Les projections donnent ainsi 145 sièges à Syriza et 10 aux Grecs indépendants de l'ANEL (contre 149 et 13 dans le Parlement sortant), soit 155 sur 300 dans le nouveau Parlement. Sur 90% des bulletins dépouillés, Syriza était crédité de 35,53% des voix contre 28,05% au parti de droite Nouvelle Démocratie (ND), dirigé par Vangelis Meïmarakis. Par ailleurs, à la faveur de la crise des migrants, le parti néonazi Aube dorée semblait, selon les résultats partiels, conforter sa place de troisième parti du pays, avec 6,96% et 18 députés (un supplémentaire).
La carpe et le lapin, épisode 2
Tsipras va donc reconstituer exactement la même alliance que lors de son premier mandat, souvent décrit par les analystes comme l'alliance de la carpe et du lapin, avec l'ANEL, un parti de droite souverainiste dont la plupart des sondages prédisaient qu'il n'accéderait pas au parlement. Les autres aspirants à entrer dans une coalition, le parti centriste To Potami ("la Rivière"), créé en 2014 par un ancien journaliste de télévision, Stavros Theodorakis, et le Pasok, le parti socialiste autrefois puissant, ont pris acte qu'Alexis Tsipras n'avait pas besoin d'eux, et se sont déclarés dans l'opposition.
Ce gouvernement sera chargé de mettre en oeuvre le difficile plan d'aide accepté à contre-coeur en juillet. "Dès demain, nous nous retroussons les manches pour travailler dur", a lancé dimanche soir Alexis Tsipras à ses sympathisants au centre d'Athènes, après avoir ramené aisément Syriza au pouvoiri.
La même alliance que pour son premier mandat
Alexis Tsipras devrait être nommé Premier ministre alors que les créanciers souhaitent voir son gouvernement rapidement opérationnel pour appliquer l'accord de réformes et de mesures budgétaires conclu cet été. Le patron de l'Eurogroupe des ministres des Finances de la zone euro Jeroen Dijsselbloem s'est d'ailleurs fendu d'un tweet de félicitations au futur chef de l'exécutif, ajoutant attendre la "formation rapide d'un nouveau gouvernement" pour "continuer le processus de réforme".

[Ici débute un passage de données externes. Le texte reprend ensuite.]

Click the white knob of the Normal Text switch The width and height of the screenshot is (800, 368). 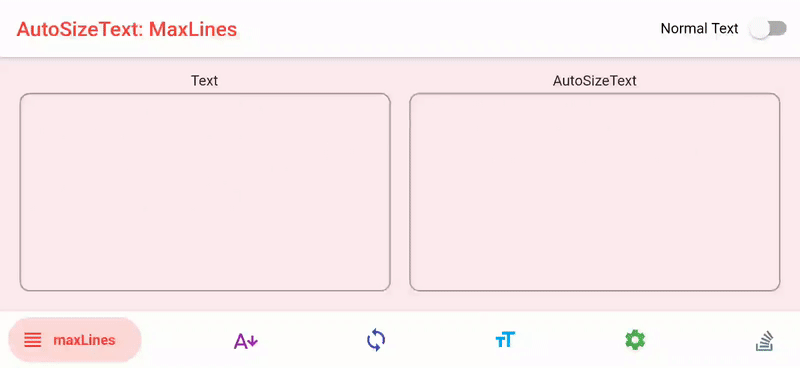click(x=759, y=29)
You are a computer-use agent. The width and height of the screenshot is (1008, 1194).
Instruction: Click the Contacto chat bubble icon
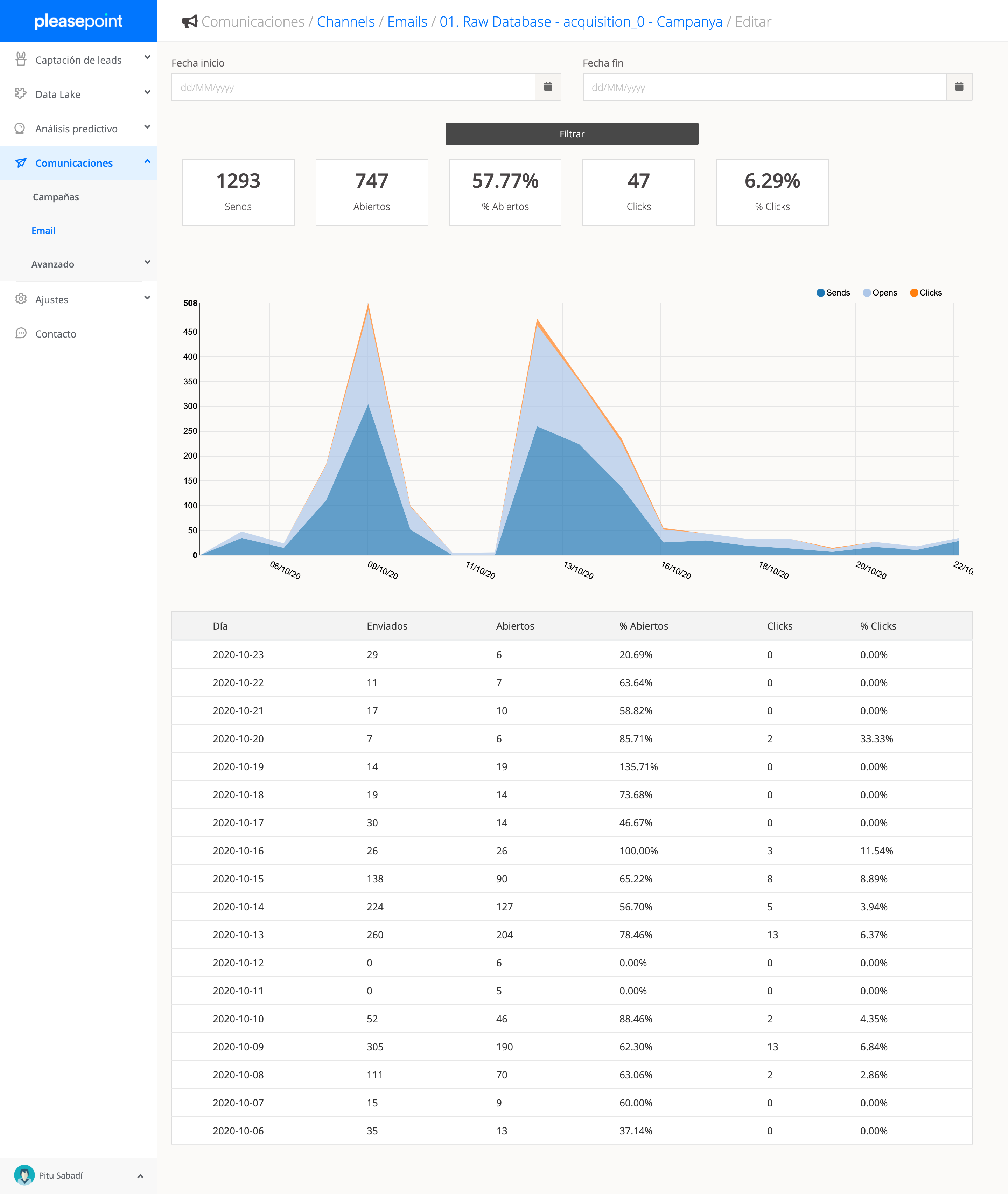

Malgré une forte abstention (autour de 44%), les Grecs ont donc donné une deuxième chance à celui qui avait fait le pari de démissionner en août après avoir perdu sa majorité au Parlement, en espérant obtenir un nouveau mandat plus solide.
Les frondeurs de Syriza hors jeu
Les résultats de ces élections prouvent surtout qu'Unité populaire, qui rassemble les députés dissidents du Syriza, n'a pas réussi à trouver assez d'électeurs pour entrer au parlement. Ces frondeurs étaient opposés à l'accord européen du 13 juillet. "Je ne comprends pas, s'interroge à haute voix Kostas, 19 ans, je pense que les gens ont eu peur car tout le monde est opposé à ces nouvelles mesures qui vont désintégrer la société". Alexis Tsipras est ainsi débarrassé de personnalités aussi fortes que l'ancien ministre de l'Energie Panayiotis Lafazanis, favorable à un retour à la drachme, ou l'ex-présidente du Parlement, Zoé Konstantopoulou, qui prônait de ne pas rembourser la dette du pays.
Dès l'annonce des premiers résultats, Alexis Tsipras s'est entretenu au téléphone avec Martin Schulz, le président du Parlement européen, François Hollande et le chancelier autrichien Werner Faymann. Le président français a même annoncé une visite à Athènes "sans doute dans les prochaines semaines".
Cette nouvelle victoire sera aussi surveillée de près en Espagne, au Portugal et en Irlande, très touchés par la crise et où se déroulent d'importantes élections dans les prochains mois. "Les Grecs ont dit très clairement qui ils veulent comme Premier ministre", a twitté le secrétaire général du parti espagnol de gauche anti-libérale Podemos, Pablo Iglesias, félicitant son "ami" Alexis Tsipras. Il avait partagé la tribune de son dernier meeting de campagne vendredi à Athènes.